- _To do_
Quote the listing from the line containing "You are a computer-use agent." to the line containing "How do I perform: Click the Netzwerk", inclusive, word for word. Omit the pictures.

- _Supplied material_
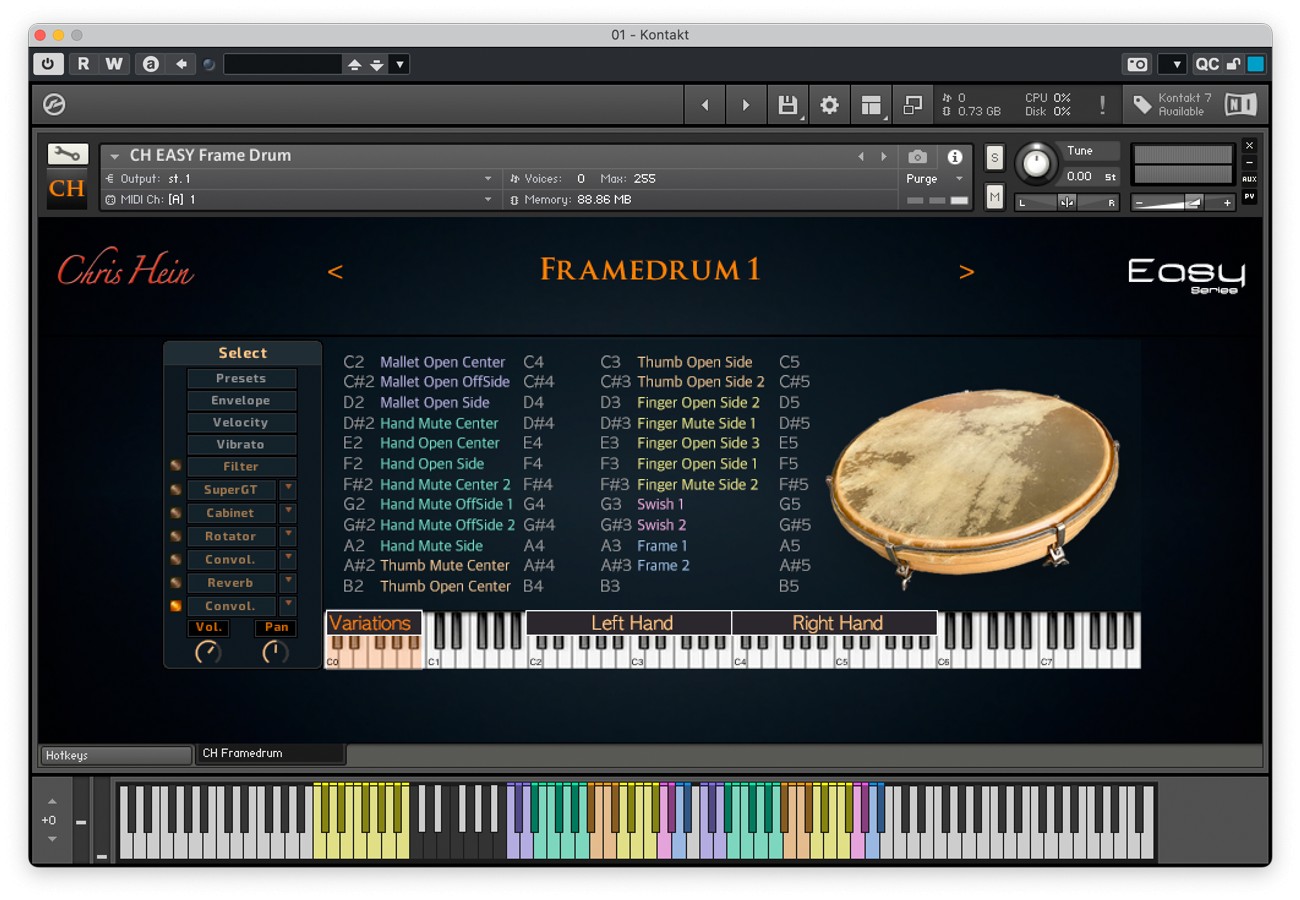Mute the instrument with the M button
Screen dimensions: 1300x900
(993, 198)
--
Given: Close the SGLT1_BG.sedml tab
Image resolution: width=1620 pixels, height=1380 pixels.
--
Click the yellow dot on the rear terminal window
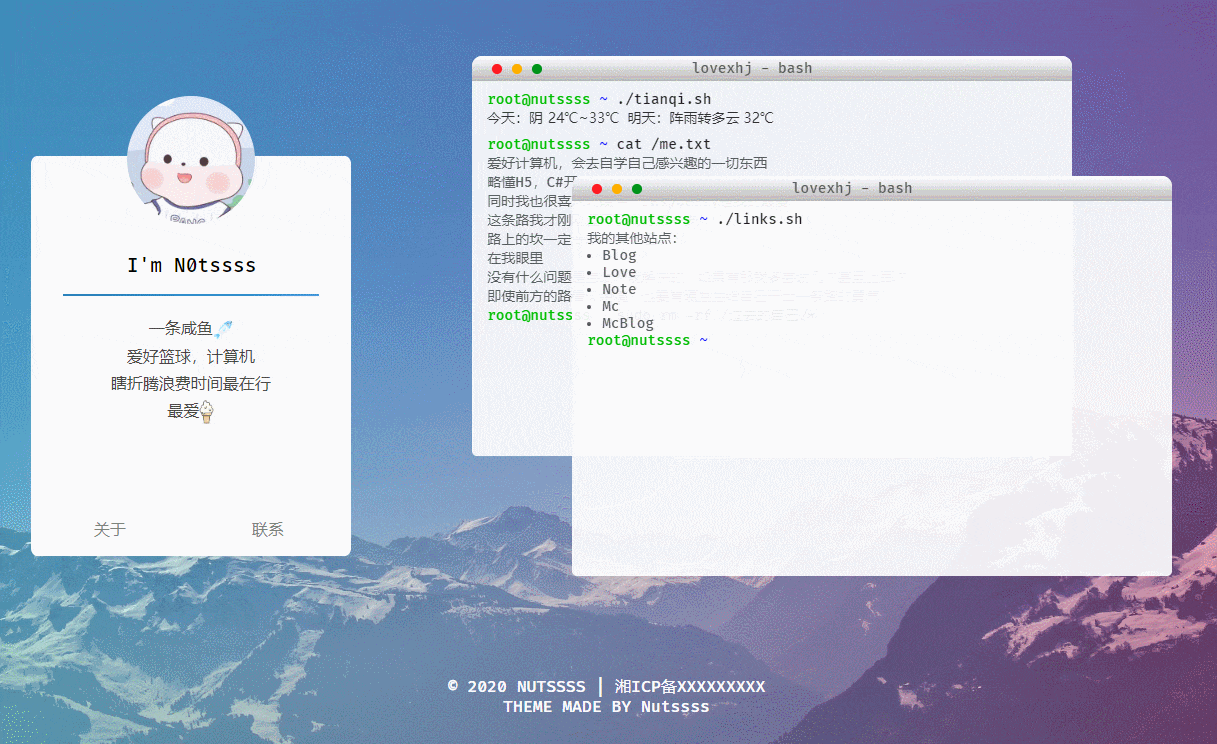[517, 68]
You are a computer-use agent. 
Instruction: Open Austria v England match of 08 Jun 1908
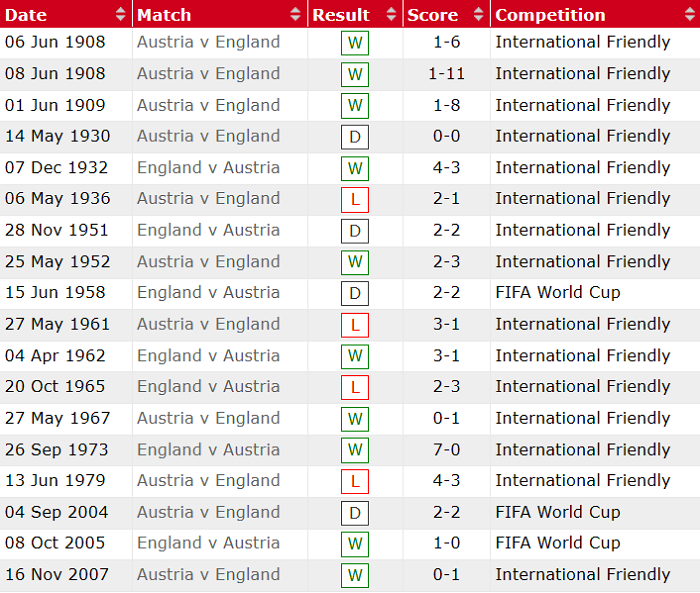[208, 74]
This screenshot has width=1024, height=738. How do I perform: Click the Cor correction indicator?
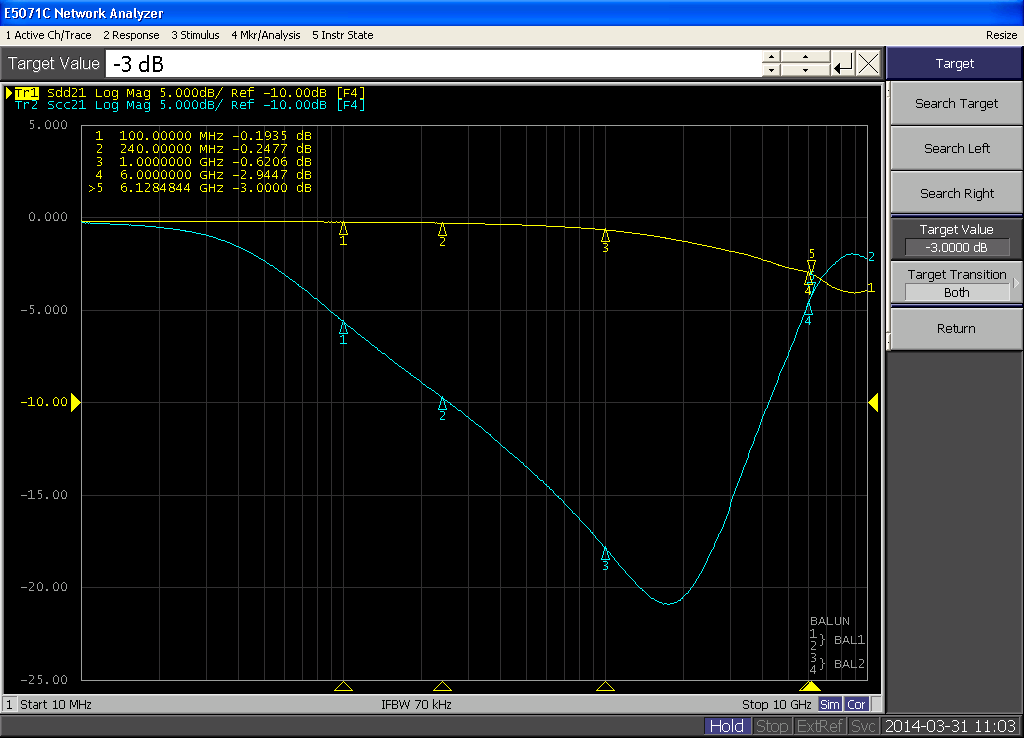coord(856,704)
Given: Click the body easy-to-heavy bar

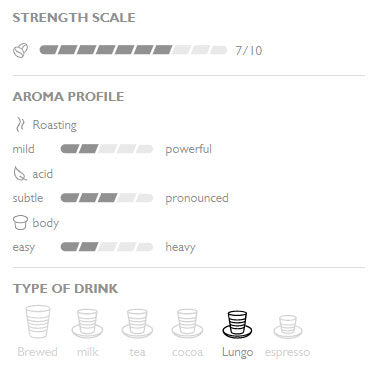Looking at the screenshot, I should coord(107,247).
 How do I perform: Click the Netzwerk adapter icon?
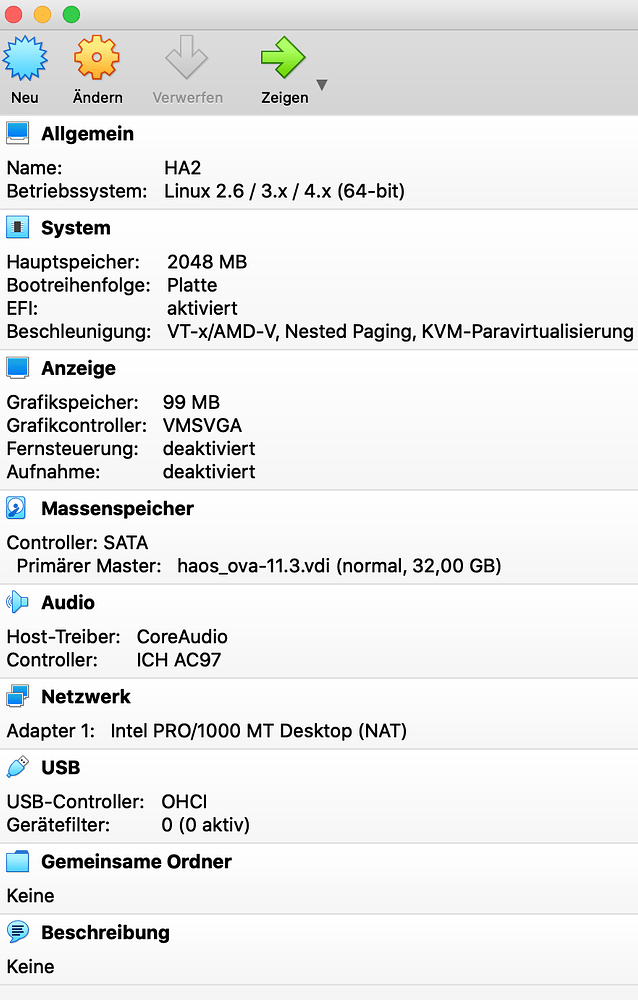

- _In response_
You are a computer-use agent. 
Instruction: Open Austria v England match of 08 Jun 1908
[208, 74]
This screenshot has width=1024, height=738. How do I perform: Click the Cor correction indicator?
coord(856,704)
Given: Click the body easy-to-heavy bar

Looking at the screenshot, I should coord(107,247).
 How do I perform: Click the Netzwerk adapter icon?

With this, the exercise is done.